Assuming this model is approved by designated teams for production, doctors or relevant staff will want to use it to help determine whether their patients have heart disease.

To provide this functionality I will:

  • save the random forest model to a joblib file
  • deploy it to a Flask web interface where staff can input data with the same structure as is provided here
  • the interface will then output the likelihood that the patient has heart disease
joblib.dump(random_forest_clf, "heart_disease_model.joblib")

The deployed random forest model can be found and used at the following site:

Heart Disease Prediction Website

The above site was developed using Flask, and the associated files are found at the github repository below:

Deployment Repo Link

The work associated with this project can also be found at the github repository below:

Project Repo Link

Part 5 - POTENTIAL FUTURE WORK

In the future, it would be interesting to conduct more analysis to build on the current model and explore heart disease attributes more.

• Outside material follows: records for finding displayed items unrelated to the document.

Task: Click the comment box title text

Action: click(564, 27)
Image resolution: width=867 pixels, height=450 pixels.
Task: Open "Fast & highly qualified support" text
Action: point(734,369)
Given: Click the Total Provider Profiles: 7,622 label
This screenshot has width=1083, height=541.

For example, the random forest model permutation importance analysis showed that there were several features that were more prominent than others including age, cholestoral, blood pressure and max heart rate. Honing in on these variables to create new measures/variables. Similarly, groups could study how these variables lead to increased heart disease risk and further help doctors diagnose and prevent heart disease in the future.

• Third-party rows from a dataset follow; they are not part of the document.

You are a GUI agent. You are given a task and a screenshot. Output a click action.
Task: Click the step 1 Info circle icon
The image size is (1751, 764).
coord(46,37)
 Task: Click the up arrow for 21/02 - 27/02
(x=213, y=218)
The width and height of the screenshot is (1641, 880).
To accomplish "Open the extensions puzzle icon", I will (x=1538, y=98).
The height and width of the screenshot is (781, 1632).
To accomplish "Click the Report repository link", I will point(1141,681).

It would also be interesting to see longer-term data used in analysis. The dataset provided here had test results at a single point in time, but seeing whether there are additional patterns that map to heart disease risk could be helpful. As companies continue to develop wearable devices that can measure variables like heart rate and blood pressure regularly, developing a way to use wearable device data to help in diagnoses/conduct long term tests could be another way to detect diseases and help patients.

Part 6 - CONCLUSION

Heart disease is the leading cause of death in the Unites States according to the CDC, killing roughly 660,000 - 700,00 people in the US and approximately 18 million people worldwide annually.

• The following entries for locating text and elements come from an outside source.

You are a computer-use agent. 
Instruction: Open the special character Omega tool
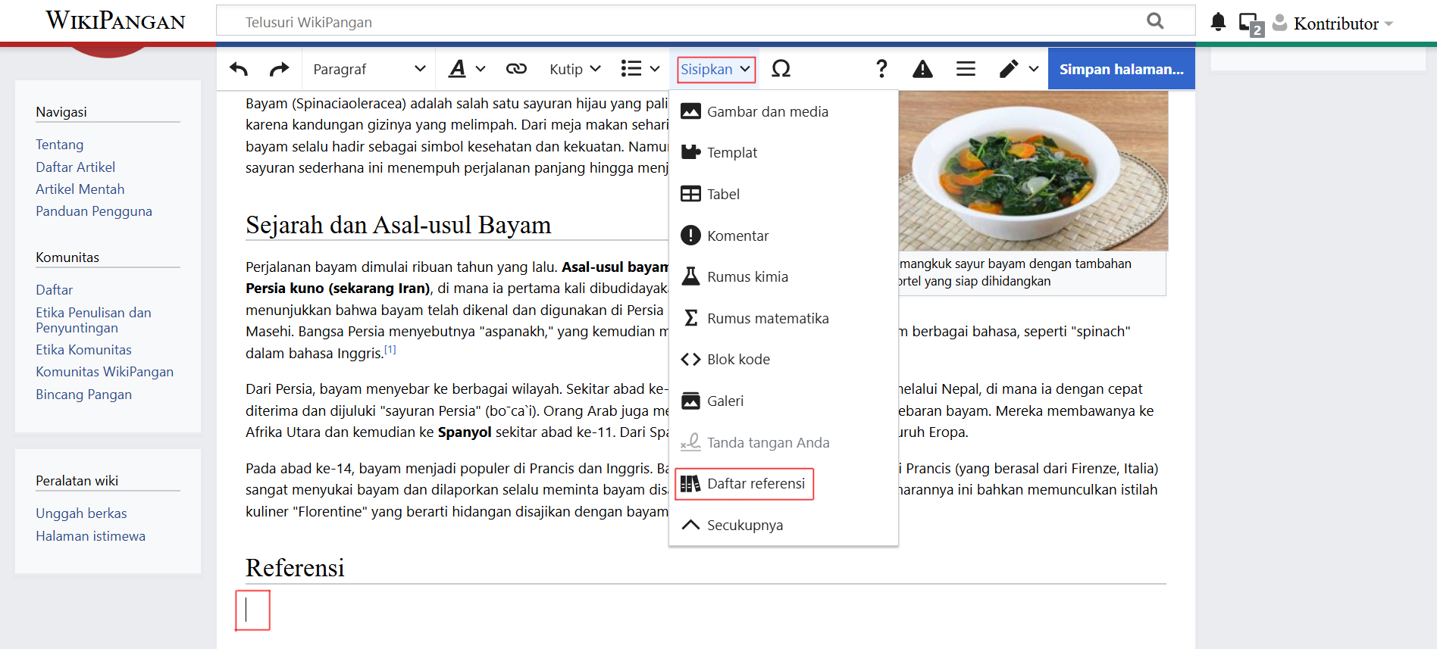tap(781, 69)
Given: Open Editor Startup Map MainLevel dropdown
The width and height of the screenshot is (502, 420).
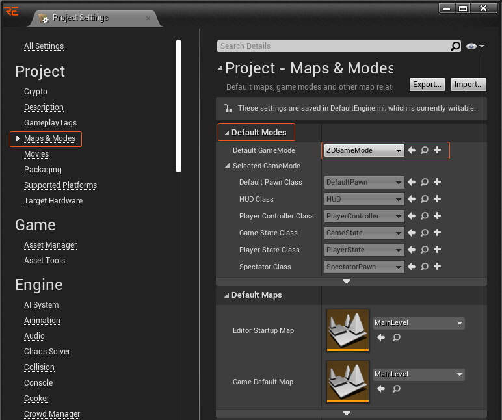Looking at the screenshot, I should click(419, 323).
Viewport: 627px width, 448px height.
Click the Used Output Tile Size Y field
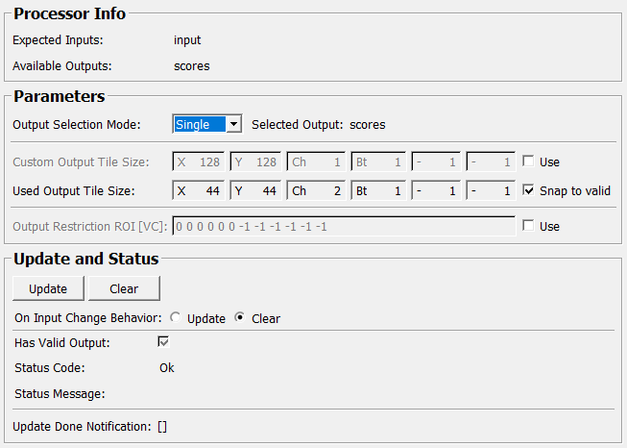click(257, 190)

In this analysis, I took a set of patient data with the goal of using it to predict a patient’s risk for having heart disease so that they can be treated and have better quality of life overall.

To do this, I first analyzed whether the provided data was clean. Luckily, the original data uploader ensured that this data was of high fidelity.

Next, I created a function to fit a given model to provided data and output performance metrics. After splitting the data into test/train sets, I ran three different models on the test/train data to see which performed best.

In the end, the random forest model performed best with accuracy of 96.6% and F1 score of 96.8%. Though not perfect this model catches many cases of heart disease, which in turn can lead to patients getting proper treatment and support.